Keep in mind that this applies only to federal probationers/parolees.  With marijuana being legal in California, state probationers/parolees dance to a different tune.  As for whether this decision stands the test of time, we’ll have to wait and see whether the U.S. Supreme Court takes the hint and decides to hear this issue.  However, with an en banc panel rehearing having just recently being denied by the Ninth Circuit (see 2022 U.S.App. LEXIS 3446 (9th Cir.
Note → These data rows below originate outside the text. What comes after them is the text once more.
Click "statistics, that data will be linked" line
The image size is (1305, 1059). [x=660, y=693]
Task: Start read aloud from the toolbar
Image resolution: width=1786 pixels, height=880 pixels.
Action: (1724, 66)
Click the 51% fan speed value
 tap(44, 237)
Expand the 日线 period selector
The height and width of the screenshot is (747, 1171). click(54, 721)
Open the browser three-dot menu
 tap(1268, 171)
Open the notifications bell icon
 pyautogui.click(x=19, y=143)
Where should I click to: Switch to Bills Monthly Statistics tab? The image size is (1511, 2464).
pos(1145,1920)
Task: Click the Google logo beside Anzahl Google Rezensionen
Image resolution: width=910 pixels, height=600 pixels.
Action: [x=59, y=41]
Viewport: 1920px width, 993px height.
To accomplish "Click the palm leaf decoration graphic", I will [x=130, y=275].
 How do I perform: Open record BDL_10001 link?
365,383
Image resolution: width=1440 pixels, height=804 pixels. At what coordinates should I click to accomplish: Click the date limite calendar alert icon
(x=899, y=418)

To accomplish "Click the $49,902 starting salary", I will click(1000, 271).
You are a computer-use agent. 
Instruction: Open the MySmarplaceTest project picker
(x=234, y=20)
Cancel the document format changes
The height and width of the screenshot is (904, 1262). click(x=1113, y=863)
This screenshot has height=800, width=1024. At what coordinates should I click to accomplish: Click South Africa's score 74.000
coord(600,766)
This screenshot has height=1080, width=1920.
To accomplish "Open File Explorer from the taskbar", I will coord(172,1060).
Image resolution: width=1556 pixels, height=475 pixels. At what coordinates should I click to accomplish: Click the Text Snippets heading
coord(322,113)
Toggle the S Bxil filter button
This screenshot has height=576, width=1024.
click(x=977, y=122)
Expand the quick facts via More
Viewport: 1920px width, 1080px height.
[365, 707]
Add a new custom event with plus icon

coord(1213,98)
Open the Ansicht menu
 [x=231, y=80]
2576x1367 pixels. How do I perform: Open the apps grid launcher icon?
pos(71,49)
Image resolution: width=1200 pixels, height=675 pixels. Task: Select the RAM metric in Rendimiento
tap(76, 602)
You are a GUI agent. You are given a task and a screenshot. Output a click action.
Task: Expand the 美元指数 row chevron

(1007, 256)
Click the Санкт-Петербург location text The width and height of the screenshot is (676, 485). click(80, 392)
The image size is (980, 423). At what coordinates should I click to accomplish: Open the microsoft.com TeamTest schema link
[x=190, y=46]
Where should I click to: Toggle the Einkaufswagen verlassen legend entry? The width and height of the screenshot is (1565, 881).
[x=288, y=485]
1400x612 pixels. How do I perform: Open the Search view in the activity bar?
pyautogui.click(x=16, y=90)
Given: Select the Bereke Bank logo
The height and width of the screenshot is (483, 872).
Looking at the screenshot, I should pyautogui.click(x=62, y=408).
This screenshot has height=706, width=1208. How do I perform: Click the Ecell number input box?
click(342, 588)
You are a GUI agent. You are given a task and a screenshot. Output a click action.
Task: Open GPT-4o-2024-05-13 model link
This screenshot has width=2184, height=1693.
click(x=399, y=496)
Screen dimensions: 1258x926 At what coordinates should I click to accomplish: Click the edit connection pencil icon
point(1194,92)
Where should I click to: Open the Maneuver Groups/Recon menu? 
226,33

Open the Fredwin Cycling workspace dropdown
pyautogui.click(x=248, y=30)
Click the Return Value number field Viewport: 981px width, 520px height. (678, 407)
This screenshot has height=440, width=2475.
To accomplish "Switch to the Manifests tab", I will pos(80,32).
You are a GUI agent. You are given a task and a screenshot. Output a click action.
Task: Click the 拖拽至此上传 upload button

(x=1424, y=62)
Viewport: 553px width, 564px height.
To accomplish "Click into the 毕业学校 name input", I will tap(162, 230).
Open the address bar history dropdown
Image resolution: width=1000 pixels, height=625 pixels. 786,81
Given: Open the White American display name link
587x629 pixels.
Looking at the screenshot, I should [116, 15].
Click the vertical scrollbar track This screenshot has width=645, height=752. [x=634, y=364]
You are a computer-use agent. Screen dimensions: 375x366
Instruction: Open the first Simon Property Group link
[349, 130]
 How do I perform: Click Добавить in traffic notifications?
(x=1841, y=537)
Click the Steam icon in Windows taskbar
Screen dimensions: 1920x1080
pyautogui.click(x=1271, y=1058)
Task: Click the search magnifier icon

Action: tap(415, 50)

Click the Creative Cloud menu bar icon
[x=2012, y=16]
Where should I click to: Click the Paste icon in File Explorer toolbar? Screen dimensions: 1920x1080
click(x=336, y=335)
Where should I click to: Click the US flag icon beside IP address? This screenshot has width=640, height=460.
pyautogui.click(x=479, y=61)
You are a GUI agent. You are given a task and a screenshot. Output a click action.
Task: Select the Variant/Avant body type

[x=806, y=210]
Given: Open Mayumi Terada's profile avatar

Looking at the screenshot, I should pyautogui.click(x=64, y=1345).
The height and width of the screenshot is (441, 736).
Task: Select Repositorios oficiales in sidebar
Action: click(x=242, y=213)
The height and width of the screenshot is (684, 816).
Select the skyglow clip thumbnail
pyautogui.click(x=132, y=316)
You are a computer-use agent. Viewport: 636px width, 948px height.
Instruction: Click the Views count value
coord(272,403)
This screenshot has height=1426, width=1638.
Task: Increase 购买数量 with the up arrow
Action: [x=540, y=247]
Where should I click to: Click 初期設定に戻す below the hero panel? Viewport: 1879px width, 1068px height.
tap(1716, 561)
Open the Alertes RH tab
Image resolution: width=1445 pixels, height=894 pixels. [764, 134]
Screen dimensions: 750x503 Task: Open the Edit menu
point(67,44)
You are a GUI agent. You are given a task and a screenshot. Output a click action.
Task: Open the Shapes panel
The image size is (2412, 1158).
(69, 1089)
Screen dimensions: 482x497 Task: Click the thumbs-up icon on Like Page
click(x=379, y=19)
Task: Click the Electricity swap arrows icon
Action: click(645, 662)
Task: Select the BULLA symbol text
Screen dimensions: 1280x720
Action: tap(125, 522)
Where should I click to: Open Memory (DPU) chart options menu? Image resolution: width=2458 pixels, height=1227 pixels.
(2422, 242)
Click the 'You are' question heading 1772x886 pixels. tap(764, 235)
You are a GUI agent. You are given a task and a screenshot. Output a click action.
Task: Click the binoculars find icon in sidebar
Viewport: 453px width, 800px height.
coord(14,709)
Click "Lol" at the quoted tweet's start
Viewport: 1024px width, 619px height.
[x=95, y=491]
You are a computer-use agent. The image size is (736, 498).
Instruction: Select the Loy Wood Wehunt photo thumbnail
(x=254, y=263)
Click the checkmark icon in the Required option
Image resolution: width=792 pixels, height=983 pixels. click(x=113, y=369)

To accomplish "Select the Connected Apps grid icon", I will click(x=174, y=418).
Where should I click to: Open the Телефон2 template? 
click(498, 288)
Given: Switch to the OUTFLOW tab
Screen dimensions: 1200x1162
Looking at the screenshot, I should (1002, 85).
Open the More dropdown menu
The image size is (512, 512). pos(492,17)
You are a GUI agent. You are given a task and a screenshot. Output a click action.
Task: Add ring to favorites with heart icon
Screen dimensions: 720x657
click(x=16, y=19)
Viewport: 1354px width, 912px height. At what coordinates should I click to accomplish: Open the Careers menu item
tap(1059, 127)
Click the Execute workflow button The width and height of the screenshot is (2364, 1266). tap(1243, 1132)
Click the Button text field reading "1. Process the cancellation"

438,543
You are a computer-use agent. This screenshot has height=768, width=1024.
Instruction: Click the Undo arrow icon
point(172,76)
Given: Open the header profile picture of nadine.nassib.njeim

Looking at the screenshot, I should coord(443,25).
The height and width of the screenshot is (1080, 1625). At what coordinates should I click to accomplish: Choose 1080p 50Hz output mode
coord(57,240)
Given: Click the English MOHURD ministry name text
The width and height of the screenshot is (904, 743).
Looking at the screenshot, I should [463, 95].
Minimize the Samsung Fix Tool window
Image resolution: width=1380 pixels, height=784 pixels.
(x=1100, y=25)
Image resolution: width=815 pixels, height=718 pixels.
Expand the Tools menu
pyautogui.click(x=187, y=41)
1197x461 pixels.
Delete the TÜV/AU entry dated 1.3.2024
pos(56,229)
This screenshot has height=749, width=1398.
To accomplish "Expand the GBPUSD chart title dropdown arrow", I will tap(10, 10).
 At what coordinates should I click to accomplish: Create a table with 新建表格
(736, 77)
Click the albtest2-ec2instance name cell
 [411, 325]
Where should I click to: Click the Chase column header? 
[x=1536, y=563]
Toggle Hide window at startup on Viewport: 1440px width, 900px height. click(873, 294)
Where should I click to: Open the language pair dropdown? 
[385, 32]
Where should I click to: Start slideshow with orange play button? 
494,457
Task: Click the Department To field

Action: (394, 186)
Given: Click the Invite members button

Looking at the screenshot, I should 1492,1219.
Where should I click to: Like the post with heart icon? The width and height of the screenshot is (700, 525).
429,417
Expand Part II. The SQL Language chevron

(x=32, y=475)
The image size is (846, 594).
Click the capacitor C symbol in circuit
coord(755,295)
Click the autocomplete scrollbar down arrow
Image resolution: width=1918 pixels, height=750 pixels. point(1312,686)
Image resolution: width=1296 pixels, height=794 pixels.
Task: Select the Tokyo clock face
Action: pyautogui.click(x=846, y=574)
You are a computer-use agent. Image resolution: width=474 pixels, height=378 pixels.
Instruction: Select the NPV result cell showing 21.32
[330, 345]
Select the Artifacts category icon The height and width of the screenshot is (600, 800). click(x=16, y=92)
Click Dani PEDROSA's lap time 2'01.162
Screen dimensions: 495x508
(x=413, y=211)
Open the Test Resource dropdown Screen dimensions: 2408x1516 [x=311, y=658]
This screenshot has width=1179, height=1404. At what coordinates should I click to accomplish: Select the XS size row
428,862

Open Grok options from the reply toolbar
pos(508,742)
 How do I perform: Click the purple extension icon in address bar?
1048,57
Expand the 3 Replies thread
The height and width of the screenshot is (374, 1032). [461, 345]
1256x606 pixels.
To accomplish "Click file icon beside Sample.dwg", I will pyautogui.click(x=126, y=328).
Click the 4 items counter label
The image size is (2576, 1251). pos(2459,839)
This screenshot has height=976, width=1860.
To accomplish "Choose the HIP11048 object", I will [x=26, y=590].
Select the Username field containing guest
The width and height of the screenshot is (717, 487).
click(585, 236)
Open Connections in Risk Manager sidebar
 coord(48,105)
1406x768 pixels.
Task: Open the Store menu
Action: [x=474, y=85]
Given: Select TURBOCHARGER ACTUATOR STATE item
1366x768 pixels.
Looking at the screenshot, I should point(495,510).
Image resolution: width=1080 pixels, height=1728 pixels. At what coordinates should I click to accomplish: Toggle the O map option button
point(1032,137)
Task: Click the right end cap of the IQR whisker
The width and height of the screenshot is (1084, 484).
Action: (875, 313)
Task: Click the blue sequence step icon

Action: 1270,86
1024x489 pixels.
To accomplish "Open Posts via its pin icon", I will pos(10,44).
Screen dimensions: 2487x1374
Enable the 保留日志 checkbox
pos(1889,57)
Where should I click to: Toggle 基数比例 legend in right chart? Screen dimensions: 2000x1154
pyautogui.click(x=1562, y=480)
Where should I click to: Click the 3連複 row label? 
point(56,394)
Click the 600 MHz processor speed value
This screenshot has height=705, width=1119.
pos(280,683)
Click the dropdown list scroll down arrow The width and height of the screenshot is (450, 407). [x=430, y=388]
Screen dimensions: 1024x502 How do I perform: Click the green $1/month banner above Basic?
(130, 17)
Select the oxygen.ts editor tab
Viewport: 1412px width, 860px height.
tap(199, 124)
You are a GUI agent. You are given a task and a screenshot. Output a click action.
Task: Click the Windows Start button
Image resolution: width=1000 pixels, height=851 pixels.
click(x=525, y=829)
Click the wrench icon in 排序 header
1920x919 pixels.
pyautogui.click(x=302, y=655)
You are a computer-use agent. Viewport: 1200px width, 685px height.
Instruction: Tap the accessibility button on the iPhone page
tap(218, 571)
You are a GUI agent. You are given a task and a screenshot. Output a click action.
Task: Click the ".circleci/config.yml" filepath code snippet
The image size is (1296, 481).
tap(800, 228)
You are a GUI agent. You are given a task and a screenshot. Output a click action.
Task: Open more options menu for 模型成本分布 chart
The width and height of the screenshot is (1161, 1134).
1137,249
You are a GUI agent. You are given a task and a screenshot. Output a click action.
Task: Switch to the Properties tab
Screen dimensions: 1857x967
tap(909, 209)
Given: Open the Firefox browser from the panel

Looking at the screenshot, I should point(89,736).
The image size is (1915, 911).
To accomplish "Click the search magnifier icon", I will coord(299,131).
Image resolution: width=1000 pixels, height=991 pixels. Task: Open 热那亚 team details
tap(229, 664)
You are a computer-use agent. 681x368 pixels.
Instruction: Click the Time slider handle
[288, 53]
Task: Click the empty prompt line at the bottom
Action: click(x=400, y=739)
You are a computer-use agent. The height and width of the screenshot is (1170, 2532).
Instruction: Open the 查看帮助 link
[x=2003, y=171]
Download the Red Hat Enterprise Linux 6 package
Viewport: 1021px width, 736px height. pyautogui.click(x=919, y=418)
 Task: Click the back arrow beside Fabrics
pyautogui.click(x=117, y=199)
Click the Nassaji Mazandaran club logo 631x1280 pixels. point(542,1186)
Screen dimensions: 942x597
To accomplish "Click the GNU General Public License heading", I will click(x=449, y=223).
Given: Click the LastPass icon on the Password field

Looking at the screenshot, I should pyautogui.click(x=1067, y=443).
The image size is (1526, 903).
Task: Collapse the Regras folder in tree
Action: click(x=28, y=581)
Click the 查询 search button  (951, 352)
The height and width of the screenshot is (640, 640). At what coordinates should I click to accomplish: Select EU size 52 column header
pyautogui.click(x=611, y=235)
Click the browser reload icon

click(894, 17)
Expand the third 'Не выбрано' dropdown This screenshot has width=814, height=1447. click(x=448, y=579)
Cal., Feb. 8, 2022)), it may be awhile yet before we know whether this decision is appealed, and if so, whether the Supreme Court cares enough to grant certiorari.  And even if it does, it’s hard to believe that the High Court would reverse, at least as long as the possession and use of marijuana is illegal under federal statutory law.  To do so, the Court would have to agree with defendant’s argument that medicinal marijuana is such an important “substantive right” that it violates the Due Process Clause to deny him a little doobie on occasion, at least when needed to alleviate his pain and with a doctor’s recommendation.  I don’t think that’s going to happen.   Meanwhile, I have to admit that I’m not a big fan of another mind-altering substance being legalized and put out on the street, with all the societal problems that naturally follow.  However, I do have some sympathy for persons who need marijuana, at least for pain.  However, no one having asked my opinion, and with medicinal and recreational marijuana now being a fact of life at least in California, we still have to deal with the issues caused by marijuana’s continuing illegally under federal law.  We also have to deal with the reality that legalizing, and thus (in theory) controlling the marijuana trade (whether for medicinal or recreational purposes), has apparently not solved all the problems marijuana’s proponents claimed it would.  That’s perhaps because California’s marijuana cultivation, possession, disbursal, and use has become the subject so many restrictive statutes that many dope peddlers are figuring it out that continuing to resort to a Black Market is just easier, faster, and cheaper.  How California is going to resolve this problem, having already dug itself into a hole, I don’t know.